Until E finishes at university, Mr. R estimates that he will be incurring somewhere in the region of £10,000 per annum towards her continuing education and support.

My client made it quite clear to Mrs. R in May 1999, when the maintenance was originally agreed at that level for a maximum of 6 months, that he could not continue to maintain this level of expenditure.  It is an unfortunate fact that when a marriage does break down (for whatever reason) the joint income which previously supported one household has to support two with inevitable doubling-up of a number of outgoings.  Such an arrangement cannot continue indefinitely and my client has now reached the stage where he must review the level of maintenance being paid and I shall deal with that issue in open correspondence.
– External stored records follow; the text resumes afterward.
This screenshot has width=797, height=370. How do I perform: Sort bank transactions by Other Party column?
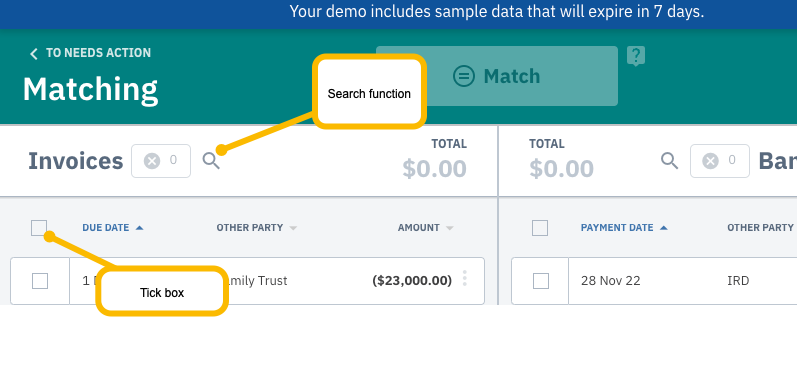coord(760,228)
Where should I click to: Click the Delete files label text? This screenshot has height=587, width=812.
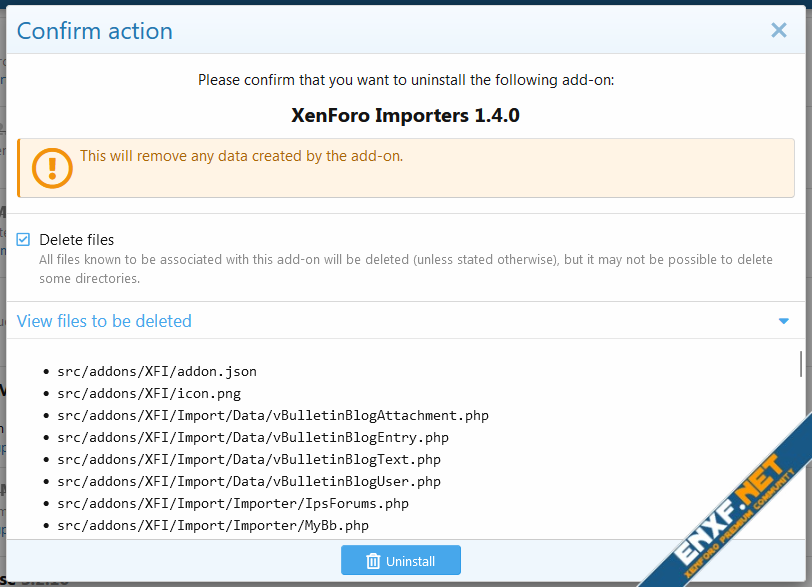[77, 240]
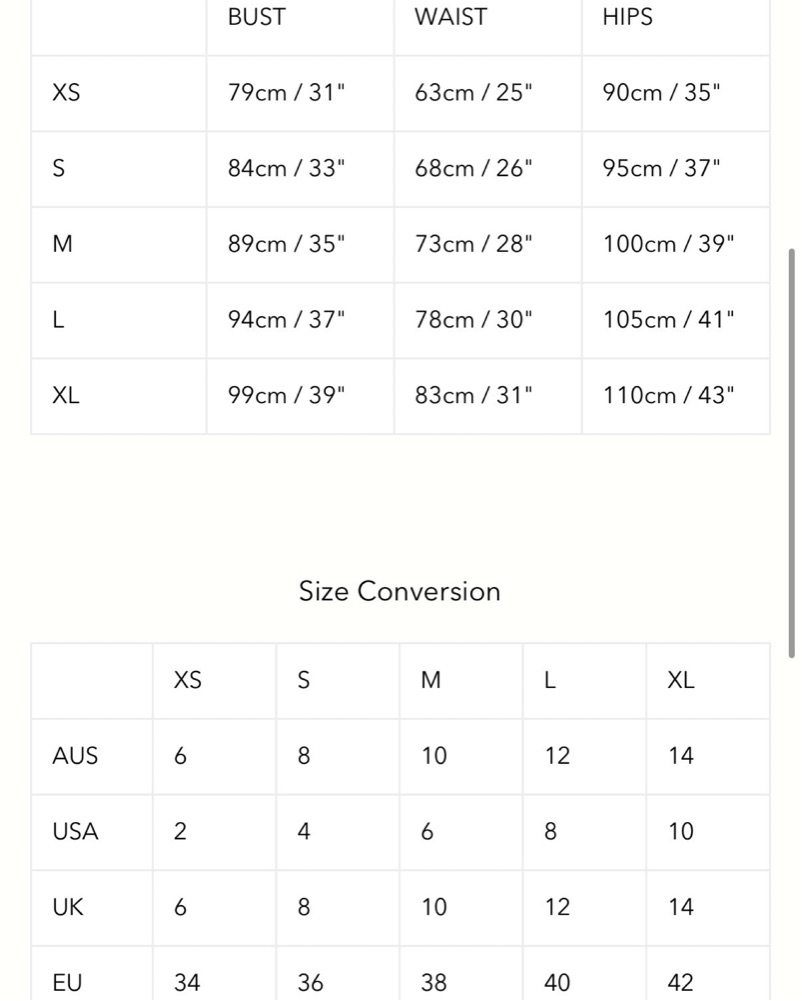Select the USA row label

[75, 831]
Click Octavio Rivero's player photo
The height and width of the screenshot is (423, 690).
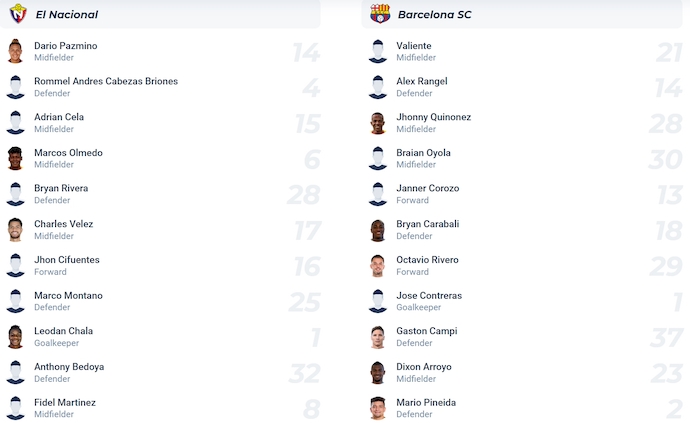click(377, 266)
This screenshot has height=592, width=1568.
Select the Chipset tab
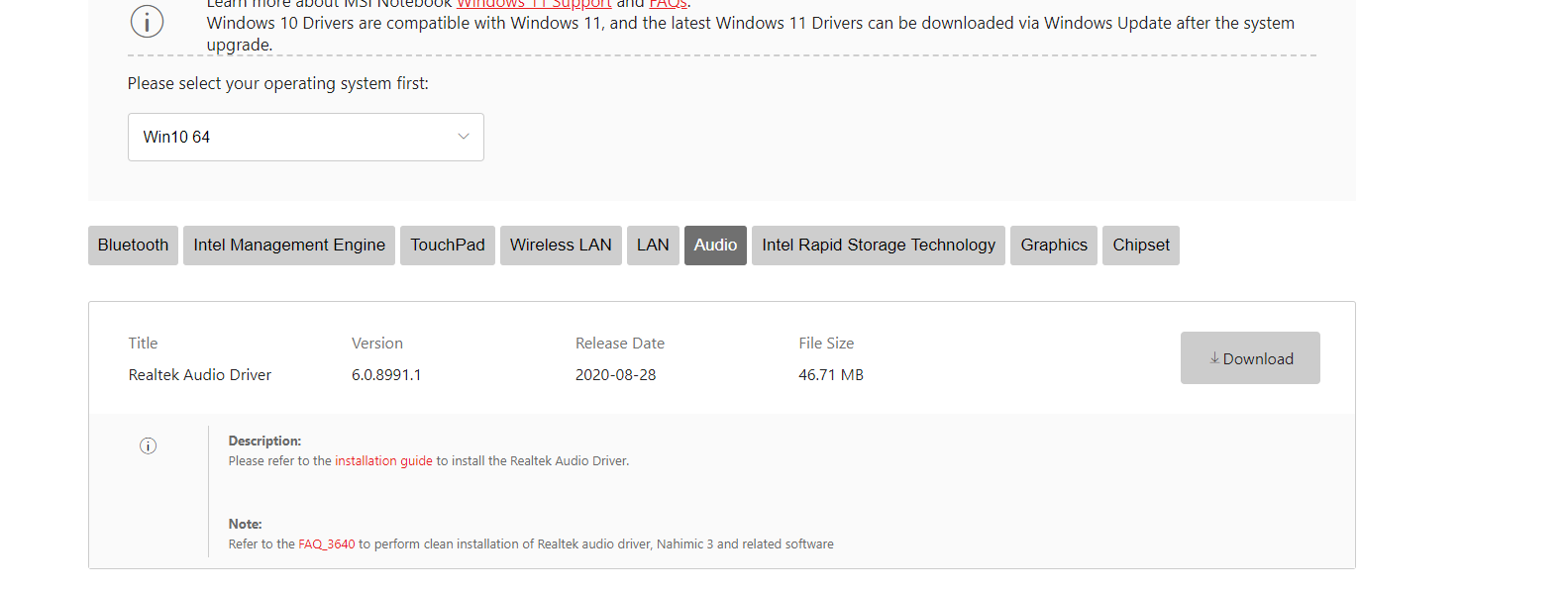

The purpose of this letter is to put forward an offer to settle the financial issues between our clients.  Given that there are no minor children of the marriage, my client proposes that a clean break is the most appropriate approach and, accordingly, puts forward the following proposal:-

1.           Matrimonial Home

"HS" is sold on the open market as soon as reasonably practicable.  After settlement of the joint mortgage liability and any estate agent's commission and scale legal fees, the net proceeds of sale are distributed in the following proportions:  90% to your client and 10% to my client.  If one were to assume a value of £550,000 for the matrimonial home, the above proposal would leave your client with approximately £380,000 in cash.  That your client should receive 90% of the sale proceeds which would allow her to purchase comfortable alternative accommodation and use any surplus capital to purchase some investments is, I would suggest, considerably better than she could hope for if the matter were to be argued in Court.

I understand that your client may be looking to remain in the property. Our clients simply do not have sufficient resources to achieve this and I note that to date, no proposals have been put forward by your client to this effect.

2.           Contents

My client is unsure what value could be placed on the home contents but estimates that they are worth £25,000 and proposes that your client takes the  contents to the new home and keeps the motor cars.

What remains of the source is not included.